1097 Background: In BROCADE3 (NCT02163694), addition of the PARP inhibitor (PARPi) V to CP improved PFS in patients (pts) with g BRCA-associated advanced breast cancer (hazard ratio 0.71 [95% CI 0.57–0.88], p = 0.002). Reversion mutations may account for resistance to platinum-based CT and PARPi. Efficacy, safety, and exploratory biomarker analyses for pts randomized to PL + CP who received crossover (Cx) V monotherapy after progression are reported. Methods: 513 total pts were randomized 2:1 to V + CP or PL + CP. V/PL, C, and P could be discontinued independently prior to progression, leading to varying platinum-free intervals at the time of progression.

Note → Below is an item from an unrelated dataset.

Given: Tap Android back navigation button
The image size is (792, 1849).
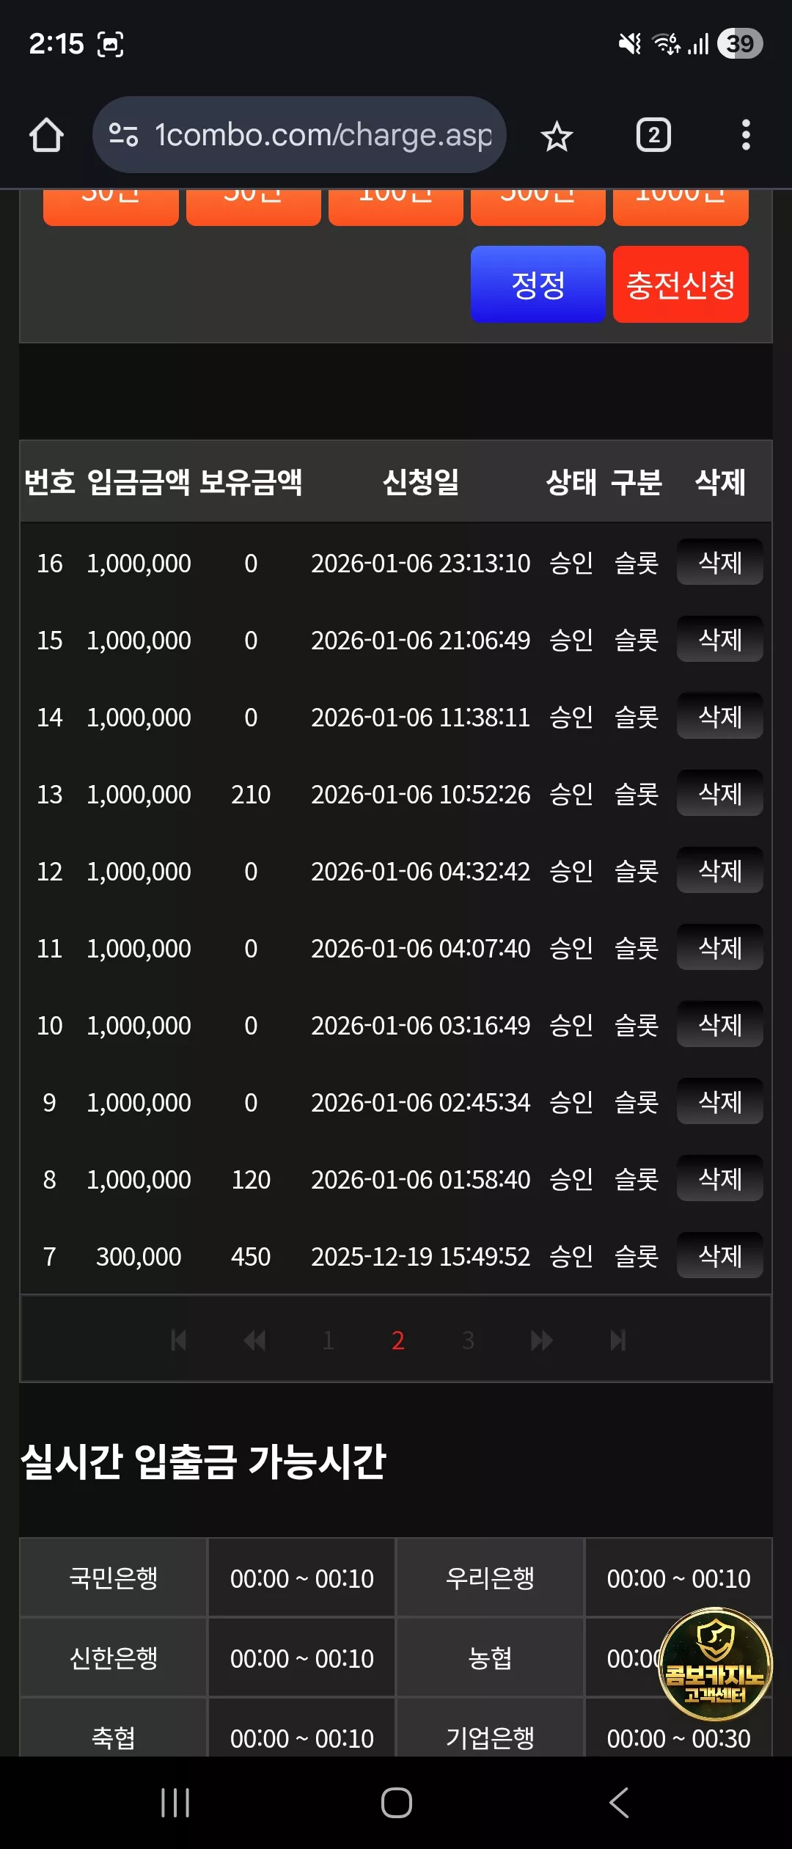Looking at the screenshot, I should click(619, 1803).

After progression, pts in the PL + CP arm could receive open-label Cx V monotherapy (300–400 mg BID continuous), beginning within 60 d of progression and continuing to second progression. Adverse events (AEs) and activity during Cx V were assessed. Exploratory analysis of BRCA reversion mutations restoring BRCA1/2 protein function that emerged during PL + CP treatment was performed on plasma circulating tumor DNA using targeted-amplicon next generation sequencing. Results: At data cutoff, 75 pts initially randomized to PL + CP had ≥1 dose of Cx V. Mean (range) duration of Cx V was 154 d (2–966). Activity during Cx V is in the Table. Mean (range) platinum-free interval at time of first dose of Cx V was 3.1 mos (0.4–10.9) vs 8.1 mos (1.0–34.9) in pts who had progressed vs had not progressed by 24 wks after first dose of Cx V. BRCA reversion analysis was completed for 18 Cx pts. Reversion mutations were identified in 1/18 pts (5.6%). This patient had Cx V duration of 19 d and had progressed by 24 wks. BRCA reversion analysis on additional Cx pts will be presented. Most common AEs during Cx V were nausea (61%), vomiting (29%), fatigue (24%), and diarrhea (21%). Any grade anemia, neutropenia, and thrombocytopenia occurred in 7%, 15%, and 7% of pts. Three pts (4%) experienced a convulsion event. Conclusions: Platinum-free interval may influence efficacy of subsequent PARPi. Impact of BRCA reversion mutations warrants further evaluation. Cross-resistance may limit PARPi efficacy after platinum failure. Clinical trial information: NCT02163694 . [Table: see text]